Bajki-Plasterki

by admin

Fundacja Hospicyjna wydała serię bajek terapeutycznych pod wspólną nazwą „Bajki-Plasterki”, które pomagają dzieciom  poradzić sobie ze śmiercią kogoś bliskiego. Te książki mają być opatrunkiem na dusze i serca małych żałobników. Pracownicy fundacji zwracają uwagę, że w Polsce co pół godziny dziecko traci bliską osobę! Problem dziecięcej żałoby jest często bagatelizowany, ponieważ dzieci nie manifestują swojej rozpaczy, nie obnoszą się ze smutkiem. Nierzadko zachowują się tak, jakby nic się nie stało. Stąd mylne wrażenie, że dobrze się „trzymają”, nie potrzebują pomocy, albo że już uporały się ze stratą.

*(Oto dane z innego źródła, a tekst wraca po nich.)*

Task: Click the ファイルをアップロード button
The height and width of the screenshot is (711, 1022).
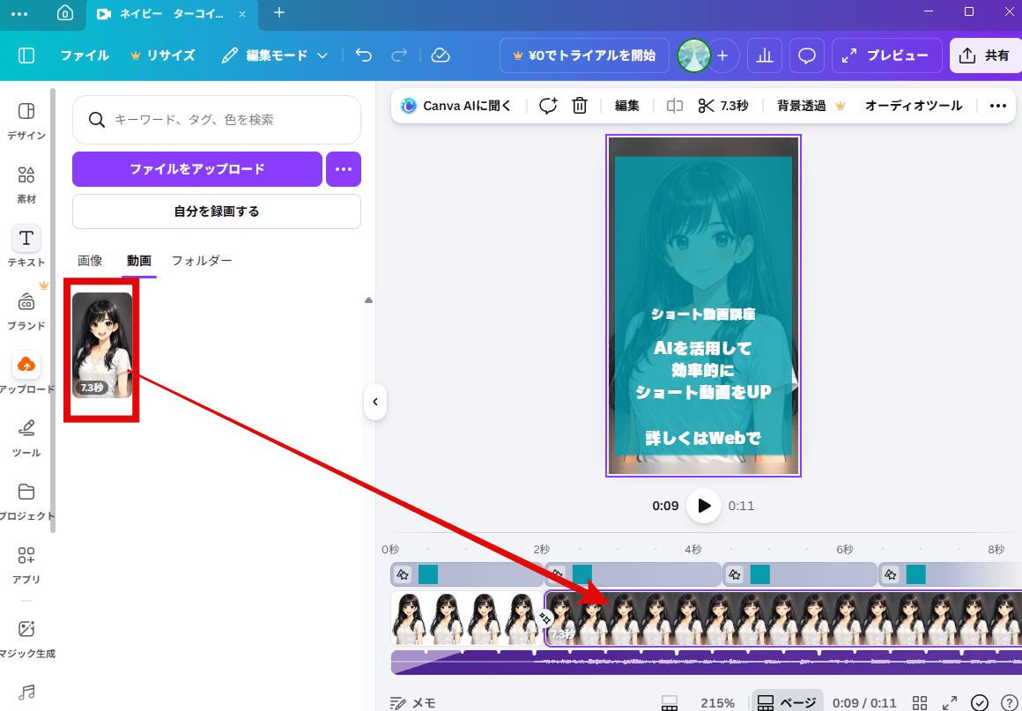Action: click(x=196, y=168)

Jak pomagają „Bajki-Plasterki”?

– Poprzez odnalezienie podobieństw do sytuacji bohatera, czytające dziecko znajduje w książkach wspierające przesłanie, że nie jest samo, że inne dzieci mają podobne problemy i reagują podobnie.

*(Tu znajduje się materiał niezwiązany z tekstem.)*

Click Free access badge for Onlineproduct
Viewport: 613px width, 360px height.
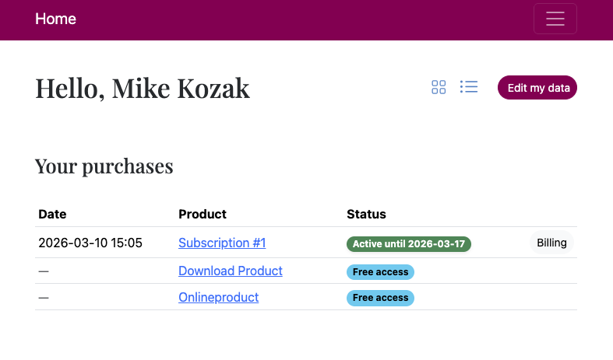pos(380,298)
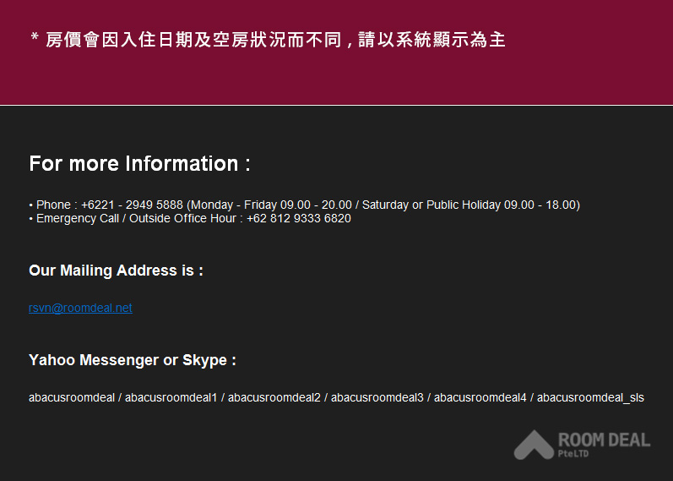Viewport: 673px width, 481px height.
Task: Click 'Our Mailing Address is :' heading
Action: (116, 271)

– Przyglądając się z dystansu opisywanym zdarzeniom, dziecku łatwiej jest zrozumieć to, co wydarzyło się w jego życiu. Obserwując przeżycia bohatera z bezpiecznej odległości dziecko-czytelnik może rozpoznać, nazwać i zrozumieć swoje własne emocje.

– Bajka może zadziałać otwierająco. Opowiadanie o swojej stracie, dzielenie się z bliskimi swoimi przeżyciami może stanowić dla dziecka autoterapię. Niestety czasami dziecko tłumi emocje, unika rozmowy o tym, co myśli i czuje i przez to nie może zrobić kroku naprzód w procesie żałoby. Autorki programu „Tumbo pomaga” podkreślają, że taki przedłużający się etap „zamrożenia” uczuć może mieć niebezpieczne konsekwencje dla rozwoju emocjonalnego dziecka. I tu z pomocą może przyjść właśnie bajka terapeutyczna, uwalniając zalegający w dziecku smutek czy złość. Mówiąc o bólu bohatera dziecko ma szansę wyrazić własny.

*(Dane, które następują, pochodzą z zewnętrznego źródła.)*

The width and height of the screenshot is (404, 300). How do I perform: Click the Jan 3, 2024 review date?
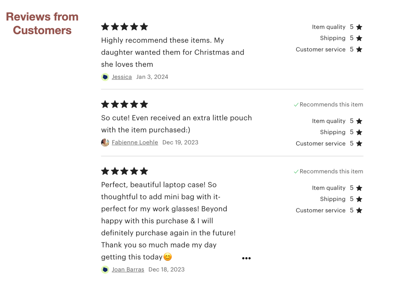(x=152, y=77)
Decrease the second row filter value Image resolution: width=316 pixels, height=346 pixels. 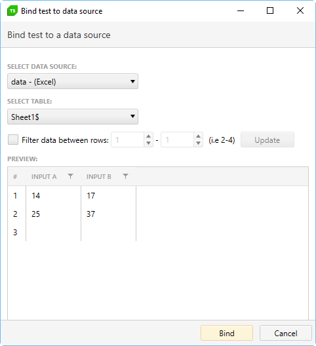point(198,144)
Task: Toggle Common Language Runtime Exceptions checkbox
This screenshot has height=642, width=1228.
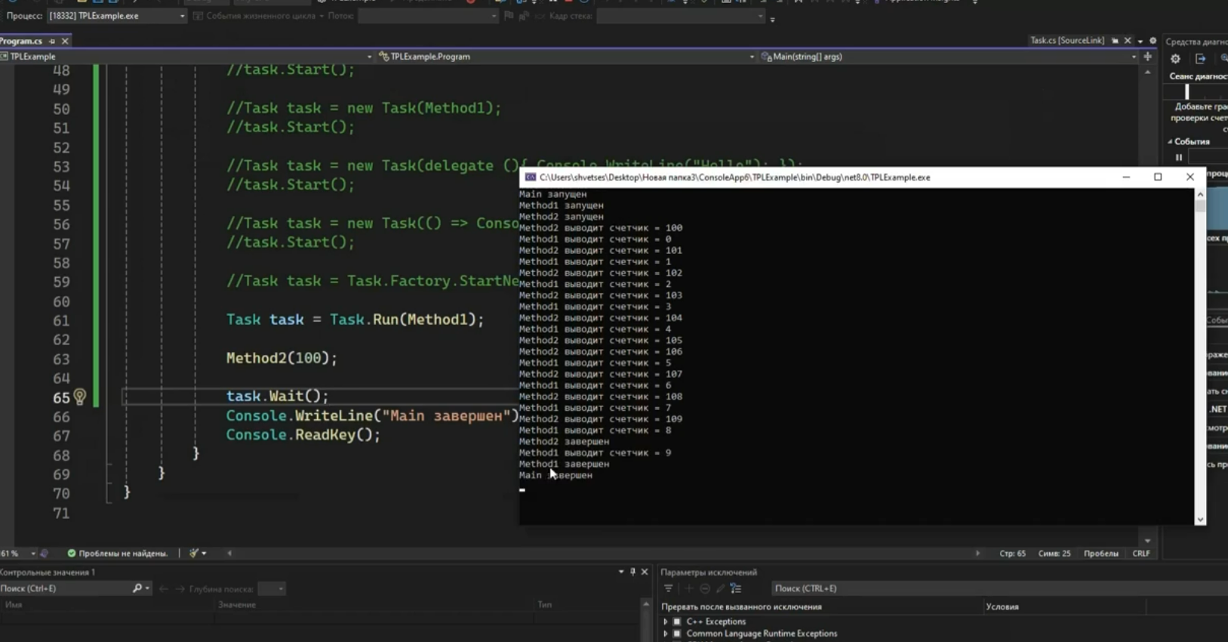Action: (x=677, y=634)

– Identyfikując się z bohaterem, z którym łączy dziecko wspólnota doświadczeń, dziecko przeżywa z nim emocje towarzyszące poszczególnym etapom żałoby. Może przepracować z bohaterem trudną sytuację, w której oboje się znaleźli.

– Dzieci znajdą w opowiadaniach również przyzwolenie dla trudnych emocji (złość na osobę zmarłą jest naturalnym uczuciem, ale w dziecku budzi często wstyd i poczucie winy).

– W „Bajkach-Plasterkach” mały czytelnik odnajdzie podpowiedzi, jak można poradzić sobie z żałobą (wspominanie wspólnych chwil i kontynuowanie zwyczajów zmarłej osoby) i nadzieję, że i jego smutek z czasem przestanie być tak dojmujący.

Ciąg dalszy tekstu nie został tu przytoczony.